The FDA letter to Klein describes a similar scenario, in which Klein applied for the investigative drug permission in 2017 for a study on four sedatives: olanzapine, haloperidol, ziprasidone and midazolam. In a March 24, 2017, teleconference, the agency put the study "on Full Clinical Hold." The study posed too high of a risk to patients, including those with organ dysfunction and those taking other medications that could interact with the sedatives. "Instead of addressing these deficiencies, you proceeded with a substantially similar clinical investigation" on the same sedatives, the FDA wrote in the letter to Klein.

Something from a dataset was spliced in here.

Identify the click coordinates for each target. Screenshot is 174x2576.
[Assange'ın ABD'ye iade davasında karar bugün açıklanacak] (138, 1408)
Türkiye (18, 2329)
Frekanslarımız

Michael Carome, director of Public Citizen's health research group, said the FDA's letter to Cole in effect affirms the allegations his agency made against Hennepin Healthcare in 2018, which called for the FDA and other agencies to investigate the hospital's research. Carome said the letters show both Cole and Klein deliberately circumvented the FDA's regulations.
"In doing so, they endangered human subjects enrolled in these trials and violated those subjects' rights," said Carome. "Those are just egregious violations — they're the most serious violations I've seen in a warning letter issued to researchers like this. And I think such egregious allegations warrant severe compliance action by the FDA."